大型ダム発電が自然エネルギーだと言うのはウソではありませんが、環境破壊を伴うために厳密には再生可能エネルギーの範疇には入りません。 ドイツの場合、そこは一括りにして「自然エネルギー」で済ましてしまっています
>>>>無知なので、教えていただきたいのですが、「自然エネルギー」や「再生可能エネルギー」の定義は、世界共通ではないということでしょうか?
日本においても、水力発電、揚力発電は、再生可能エネルギーの範囲で、計算しているように思ってましたが、今回の記事によると、違うのですよね。

その反面、東電などの電力会社は丹念な送電網の保守作業を徹底してきました。>>>この理屈ですと、西日本の方が、東日本より、離島など、安価なメンテナンスが難しい地域ですから、当然、地域、地形によって、メンテナンスの経費が異なると思いますが、現実は、高値安定的に、メンテナンス料金を電気料金に、上乗せしてきたのが、東電の実態だと思ってました。
理由は、NTT東西の保守点検経費は、ダントツに、西日本の方が多かったからですが、言いたいことは、電気の質以上に、東電は、今まで、儲けていたと言う事です。

下水網も電気網も、以前からの管理人さまのご指摘どおり、地域ごとで、経費が全く異なってくるのですが、実際に掛かった経費と電気代との因果関係が、なぞのままですよね。

正直、ある程度のボリュームで、発電して、都市部で使う電気と、地産地消的にローカルで、完結した方が、良い地域と両方あるというのが、日本のような複雑な地形の国では、適正な電気の消費が出来るのだと思います。

都市計画で、比較してみれば、やはり土地の利用制限と消費電力量は、比例しているように、感じますから、発電や送電も、ローカルが良い地域とメガタイプが良い地域とあるのではないでしょうか?

国土交通省の無駄使いの指摘の中に、都市計画や開発プランのない地域に、優先して、下水道整備をして、結果、使ってない施設が、ごろごろと出てきたというのが、ありました。

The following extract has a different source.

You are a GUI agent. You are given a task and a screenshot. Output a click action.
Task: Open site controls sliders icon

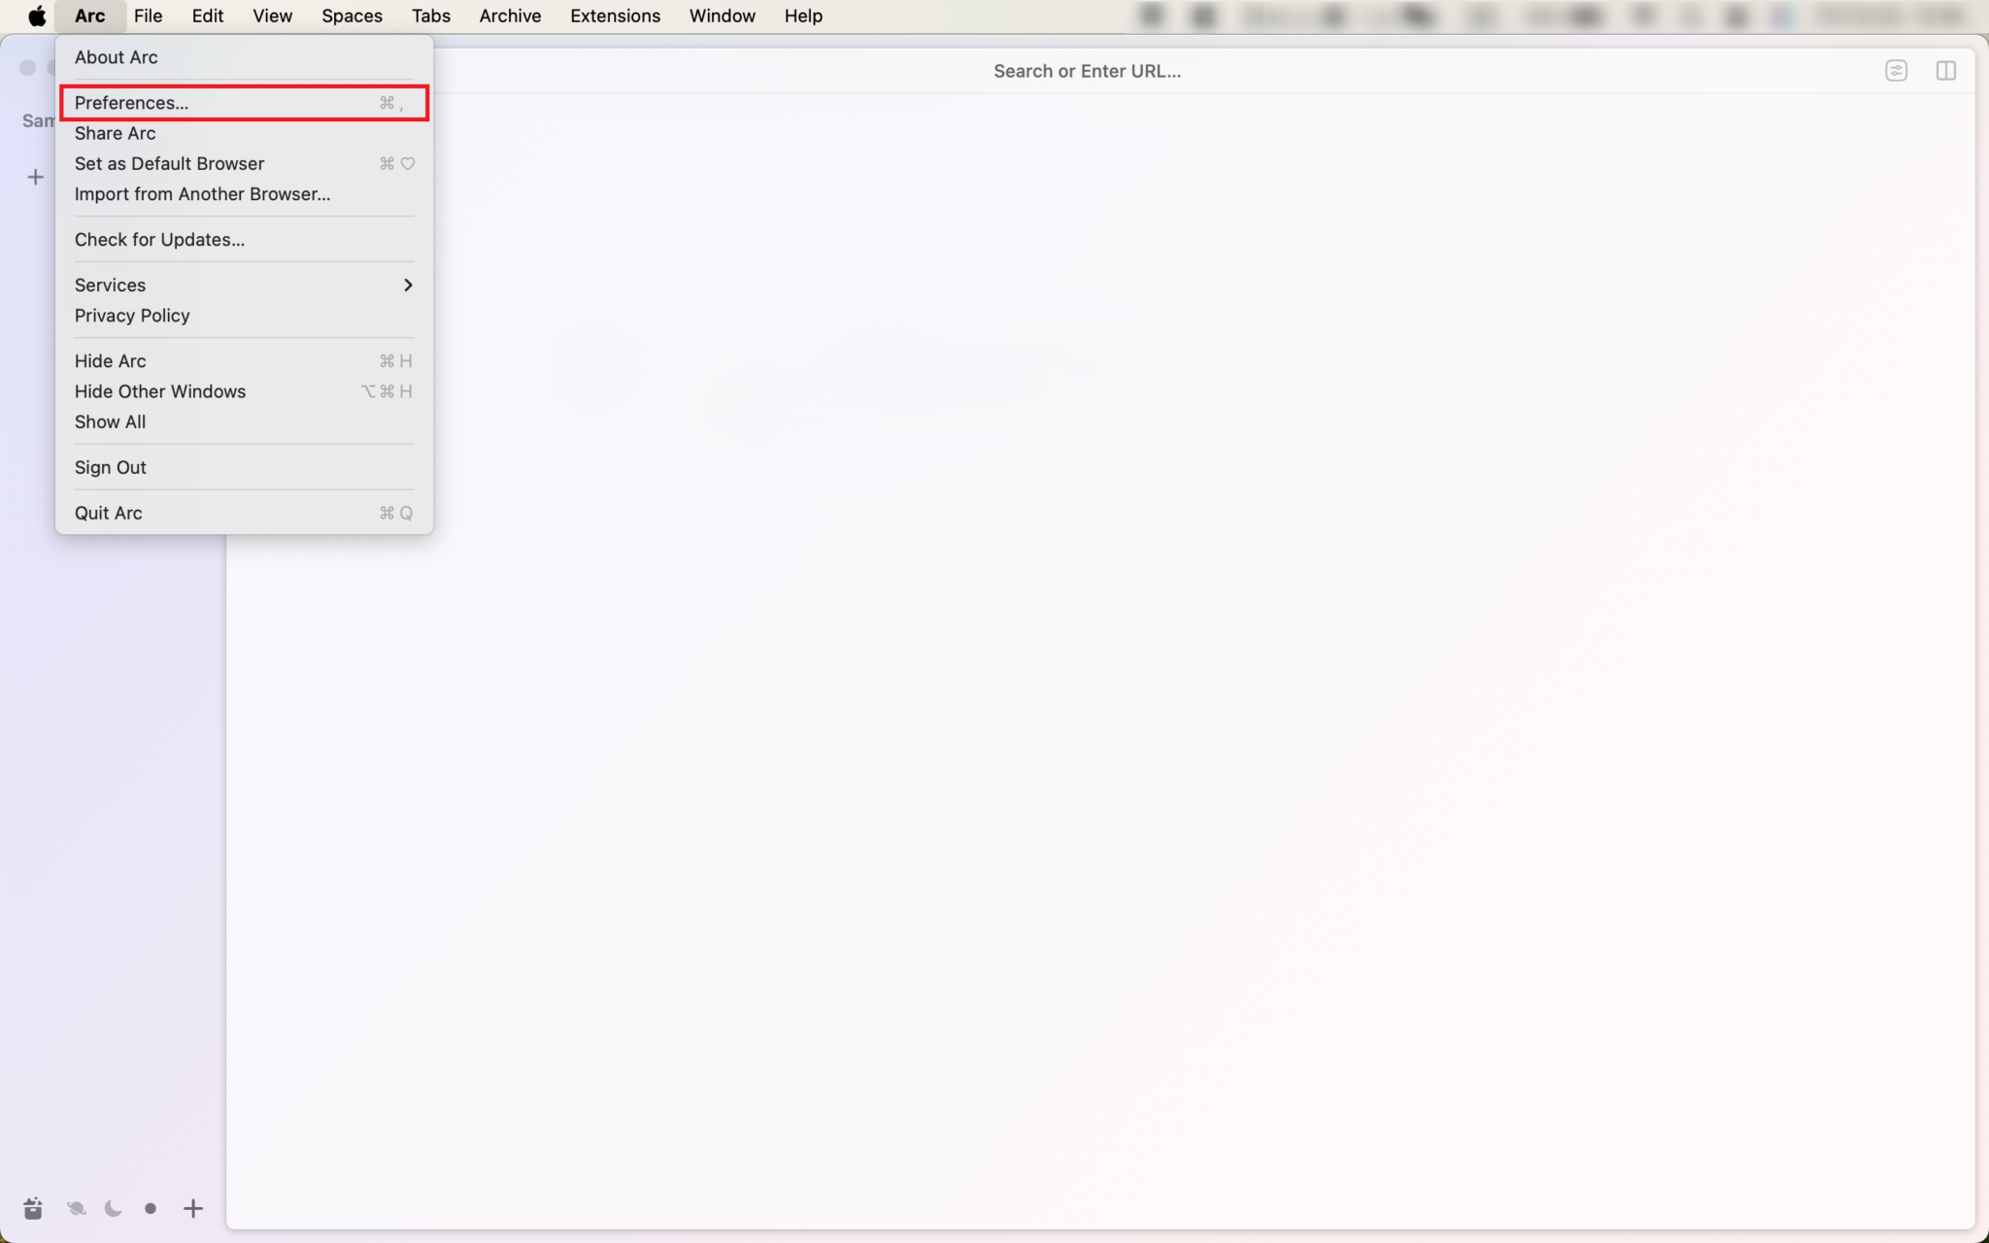pyautogui.click(x=1896, y=71)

私の地域は、都市計画法上、市街化調整区域ですから、大きな下水道システムは、不要な地域ですが、ごみ焼却灰最終処分場が、町内にありますので、山の中なのに、浄化槽でなく、分流型完全下水地域です。
単純に、迷惑施設の設置町内への設置同意への飴なんですが。。(ただし、市街化調整区域ですので、下水があっても住宅開発が出来ないために、あまり意味は、ないのですけど)宅地として、自由に販売できないから、値段が、付きません。

ドイツと日本で「自然エネルギー」や「再生可能エネルギー」の定義上の差異は分かりませんし、さほど有意義な議論だともおもいません。
「排出ゼロ・エネルギー」と表記されていても再生可能エネルギーとはかぎらないということにすぎません。

誤解を招くと困るので当該部分を単に「排出ゼロ」と修正しました。